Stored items

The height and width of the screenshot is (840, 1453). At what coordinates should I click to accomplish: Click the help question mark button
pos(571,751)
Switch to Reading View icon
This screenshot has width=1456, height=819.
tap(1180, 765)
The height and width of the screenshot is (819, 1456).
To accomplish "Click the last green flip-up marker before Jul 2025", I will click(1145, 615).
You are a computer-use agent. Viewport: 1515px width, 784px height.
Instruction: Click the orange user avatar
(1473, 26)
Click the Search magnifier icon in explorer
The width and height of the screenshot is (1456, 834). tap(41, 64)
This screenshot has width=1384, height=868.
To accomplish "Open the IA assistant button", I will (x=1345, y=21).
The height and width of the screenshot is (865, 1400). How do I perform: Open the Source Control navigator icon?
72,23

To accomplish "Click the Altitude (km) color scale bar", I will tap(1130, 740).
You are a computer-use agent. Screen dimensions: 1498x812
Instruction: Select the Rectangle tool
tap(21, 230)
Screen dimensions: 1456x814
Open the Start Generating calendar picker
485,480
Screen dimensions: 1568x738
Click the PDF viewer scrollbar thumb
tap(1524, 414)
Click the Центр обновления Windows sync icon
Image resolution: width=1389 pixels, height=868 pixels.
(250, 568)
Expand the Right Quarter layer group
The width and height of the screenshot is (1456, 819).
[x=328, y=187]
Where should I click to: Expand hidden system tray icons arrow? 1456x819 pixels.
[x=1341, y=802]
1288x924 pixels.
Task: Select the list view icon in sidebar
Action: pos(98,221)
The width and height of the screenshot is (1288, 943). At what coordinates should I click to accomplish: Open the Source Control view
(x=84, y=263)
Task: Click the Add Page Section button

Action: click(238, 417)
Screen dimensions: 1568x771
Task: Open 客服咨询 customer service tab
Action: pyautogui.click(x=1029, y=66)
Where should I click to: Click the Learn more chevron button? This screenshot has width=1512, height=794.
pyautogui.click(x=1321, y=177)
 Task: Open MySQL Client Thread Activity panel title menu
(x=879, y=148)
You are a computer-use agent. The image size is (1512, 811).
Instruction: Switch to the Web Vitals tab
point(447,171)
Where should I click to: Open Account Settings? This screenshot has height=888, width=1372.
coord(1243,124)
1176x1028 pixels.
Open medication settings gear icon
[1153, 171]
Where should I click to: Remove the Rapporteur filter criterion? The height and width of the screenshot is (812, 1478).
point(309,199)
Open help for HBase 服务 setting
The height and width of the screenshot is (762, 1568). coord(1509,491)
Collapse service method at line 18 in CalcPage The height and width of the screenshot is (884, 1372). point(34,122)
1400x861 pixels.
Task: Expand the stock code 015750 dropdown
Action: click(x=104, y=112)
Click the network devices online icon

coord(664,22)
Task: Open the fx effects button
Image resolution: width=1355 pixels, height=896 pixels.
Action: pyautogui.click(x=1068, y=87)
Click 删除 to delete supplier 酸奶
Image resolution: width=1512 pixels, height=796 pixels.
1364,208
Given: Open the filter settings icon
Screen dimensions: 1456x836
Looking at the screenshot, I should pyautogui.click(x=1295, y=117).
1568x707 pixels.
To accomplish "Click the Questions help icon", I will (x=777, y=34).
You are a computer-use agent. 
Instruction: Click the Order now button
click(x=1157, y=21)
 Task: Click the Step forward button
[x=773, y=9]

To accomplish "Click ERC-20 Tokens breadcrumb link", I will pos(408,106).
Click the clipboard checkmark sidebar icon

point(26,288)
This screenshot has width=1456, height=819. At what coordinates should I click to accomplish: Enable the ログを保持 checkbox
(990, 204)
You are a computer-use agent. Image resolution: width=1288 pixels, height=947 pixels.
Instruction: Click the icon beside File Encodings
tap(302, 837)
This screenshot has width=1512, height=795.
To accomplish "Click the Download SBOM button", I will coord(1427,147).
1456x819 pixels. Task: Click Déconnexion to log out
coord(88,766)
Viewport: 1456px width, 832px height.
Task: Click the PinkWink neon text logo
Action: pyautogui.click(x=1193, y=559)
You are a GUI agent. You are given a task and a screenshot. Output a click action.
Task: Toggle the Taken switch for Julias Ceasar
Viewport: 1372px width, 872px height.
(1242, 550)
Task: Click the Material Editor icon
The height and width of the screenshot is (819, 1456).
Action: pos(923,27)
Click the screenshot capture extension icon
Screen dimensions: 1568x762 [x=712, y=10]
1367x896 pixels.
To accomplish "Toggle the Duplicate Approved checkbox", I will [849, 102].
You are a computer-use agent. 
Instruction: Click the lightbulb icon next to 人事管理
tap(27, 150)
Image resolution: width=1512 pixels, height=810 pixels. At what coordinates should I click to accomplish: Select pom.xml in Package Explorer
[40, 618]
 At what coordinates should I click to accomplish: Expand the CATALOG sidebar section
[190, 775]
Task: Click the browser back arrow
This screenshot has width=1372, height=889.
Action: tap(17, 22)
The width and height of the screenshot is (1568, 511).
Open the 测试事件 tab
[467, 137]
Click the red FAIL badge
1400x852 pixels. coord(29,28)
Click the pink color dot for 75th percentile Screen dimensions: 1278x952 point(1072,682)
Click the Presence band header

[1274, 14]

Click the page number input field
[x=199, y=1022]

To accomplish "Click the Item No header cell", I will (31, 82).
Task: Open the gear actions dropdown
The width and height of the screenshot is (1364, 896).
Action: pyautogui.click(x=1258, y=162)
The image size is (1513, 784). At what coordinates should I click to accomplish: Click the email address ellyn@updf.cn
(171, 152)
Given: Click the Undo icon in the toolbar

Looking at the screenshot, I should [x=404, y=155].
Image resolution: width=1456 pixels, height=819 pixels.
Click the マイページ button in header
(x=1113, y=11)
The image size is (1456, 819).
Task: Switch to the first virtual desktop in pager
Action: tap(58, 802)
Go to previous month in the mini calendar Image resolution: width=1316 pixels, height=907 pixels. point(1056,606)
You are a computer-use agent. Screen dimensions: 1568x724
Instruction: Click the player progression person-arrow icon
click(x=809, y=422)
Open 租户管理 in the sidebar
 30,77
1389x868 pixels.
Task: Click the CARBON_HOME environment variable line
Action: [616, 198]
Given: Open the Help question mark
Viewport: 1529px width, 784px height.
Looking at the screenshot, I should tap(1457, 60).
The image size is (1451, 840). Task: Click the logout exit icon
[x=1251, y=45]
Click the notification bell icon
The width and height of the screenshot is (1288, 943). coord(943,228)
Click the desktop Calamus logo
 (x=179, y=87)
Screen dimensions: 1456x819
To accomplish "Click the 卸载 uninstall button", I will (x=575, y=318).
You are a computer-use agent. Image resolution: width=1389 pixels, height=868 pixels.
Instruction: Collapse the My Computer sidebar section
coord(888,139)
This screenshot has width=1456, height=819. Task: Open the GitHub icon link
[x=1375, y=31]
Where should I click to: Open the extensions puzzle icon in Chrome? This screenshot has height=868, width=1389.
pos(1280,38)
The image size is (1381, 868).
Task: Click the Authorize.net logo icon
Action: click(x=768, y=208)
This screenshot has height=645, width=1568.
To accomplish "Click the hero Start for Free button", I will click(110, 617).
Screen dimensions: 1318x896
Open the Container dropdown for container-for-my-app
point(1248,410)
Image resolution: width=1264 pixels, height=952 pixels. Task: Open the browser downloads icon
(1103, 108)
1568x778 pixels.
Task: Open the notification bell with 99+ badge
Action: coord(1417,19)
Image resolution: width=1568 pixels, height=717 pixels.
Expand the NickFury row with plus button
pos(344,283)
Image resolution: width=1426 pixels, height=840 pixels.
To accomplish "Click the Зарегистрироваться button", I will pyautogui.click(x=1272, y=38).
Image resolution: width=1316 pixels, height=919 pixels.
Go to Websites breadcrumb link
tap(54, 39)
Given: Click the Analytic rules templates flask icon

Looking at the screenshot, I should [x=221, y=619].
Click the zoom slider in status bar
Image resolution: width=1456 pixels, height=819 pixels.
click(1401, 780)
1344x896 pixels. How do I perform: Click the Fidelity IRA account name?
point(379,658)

▶ _Exercise instructions_
List every line in the records above that contains the word "Toggle".

▶ _Response_
Task: Toggle the Taken switch for Julias Ceasar
To accomplish "Toggle the Duplicate Approved checkbox", I will [849, 102].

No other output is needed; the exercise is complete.